Ferdinand ke Musni : Rektor Kenapa Jadi Buzzer?

IN
Oleh inilahcom
Jumat 02 Oktober 2020
share
 

INILAHCOM, Jakarta - Politikus Partai Demokrat Ferdinand Hutahaean, mengkritisi Rektor Universitas Ibnu Chaldun Jakarta.

Tepatnya,saat Musni yang juga diketahui sebagai sosiolog ini, menyoroti ketegangan yang sempat terjadi saat mantan Panglima TNI Jendera (Purn) Gatot Nurmantyo, bersama ratusan Purnawirawan akan melakukan tabur bunga di Taman Makam Pahlawan (TMP) Kalibata.

Pada kesempatan itu juga ada aksi demonstran menolak langkah Gatot. Musni menyebut ada yang mendanai para demonstran itu untuk memprovokasi keadaan.

"Janganlah mereka yang berhimpun di dalam organisasi apapun. apalagi hanya mau sekadar tabur bunga kemudian mereka didemo ada yang bayar pada mereka. Ini hanya memprovokasi keadaan," kata Musni dalam sebuah rekaman video, dikutip Jumat (2/10/2020).
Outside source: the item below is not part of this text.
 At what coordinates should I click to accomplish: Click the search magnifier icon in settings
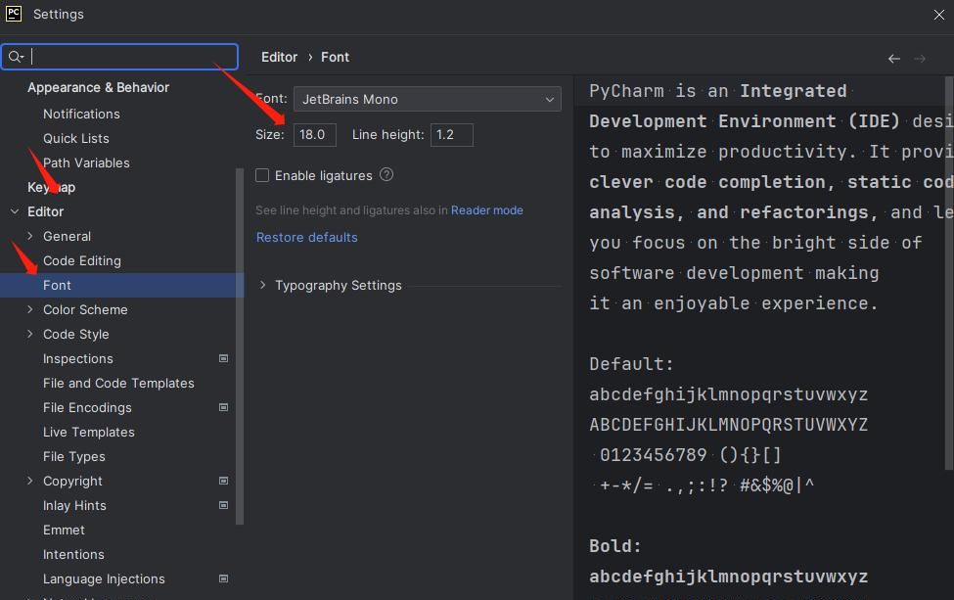(15, 57)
Menurut Ferdinand, Musni menyampaikan pendapatnya tanpa menyaksikan secara langsung peristiwa apa yang terjadi di lapangan. Mengingat Musni menyebut ada yang mendanai para demonstran untuk memprovokasi keadaan.

"Mus, sampean seorang rektor knp jd sekelas buzzer tak laku? Miskin literasi, fakir narasi dan krisis aura. Kasihan," tulis Ferdinand dalam akun Twitternya.